Help with an excel formula
August 25, 2020 7:14 AM   Subscribe

Need a little help inserting text in a cell based on the condition of another cell. Don't want to do giant nested IFs. Full question and visual aid inside.

Here's a mock up. As you see in cell B3 the ingredients have been autofilled based on the yes-no of the coming fields. I might want to add tomato between one of those columns in the future, who knows. It should survive that. If necessary I can use a spare column to create a lookup list.

Were I to "psudocode it" I would describe it as... for C2:F2 =yes insert C1:F1 (and then I would put commas in the ingredients headlines). Or Match from I:I where C2:F2 = yes. If I am far too unclear please let me know.

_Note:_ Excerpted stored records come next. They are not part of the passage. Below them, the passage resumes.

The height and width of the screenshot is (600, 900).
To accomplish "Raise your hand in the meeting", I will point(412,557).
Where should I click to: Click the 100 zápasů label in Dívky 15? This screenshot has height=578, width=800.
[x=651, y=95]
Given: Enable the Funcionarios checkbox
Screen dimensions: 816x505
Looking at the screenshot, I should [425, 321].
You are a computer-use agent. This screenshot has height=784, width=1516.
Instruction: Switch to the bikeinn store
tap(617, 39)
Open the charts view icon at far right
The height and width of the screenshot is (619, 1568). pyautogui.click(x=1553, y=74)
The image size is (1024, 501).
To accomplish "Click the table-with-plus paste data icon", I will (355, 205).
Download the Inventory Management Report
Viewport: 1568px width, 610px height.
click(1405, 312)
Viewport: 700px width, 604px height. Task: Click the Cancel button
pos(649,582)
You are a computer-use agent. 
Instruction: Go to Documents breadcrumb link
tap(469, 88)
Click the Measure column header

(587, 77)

Actual use case is user puts number of hours per column of activity codes, receives a plain-text B:B saying "ran, jumped, swam" or whatever.
posted by J.R. Hartley to Computers & Internet (18 answers total) 6 users marked this as a favorite
The array formula (note: use Control-shift-enter to end an array formula) in B2 of =concat(if(C2:F2="y",C$1:F$1,"")) seems like it does very nearly the right thing --- it doesn't include commas, though. Trying to modify it to include commas, I built =concat(if(C2:F2="y",concat(C$1:F$1,","),"")), but annoyingly that doesn't work, I think because concat actually takes a list as an argument and so it doesn't treat that C$1:F$1 as something to iterate over the array formula, but rather as a list in its own right. This may be fixable --- I don't know how to tell Excel "treat this particular element of the array formula as something to iterate over rather than as a list".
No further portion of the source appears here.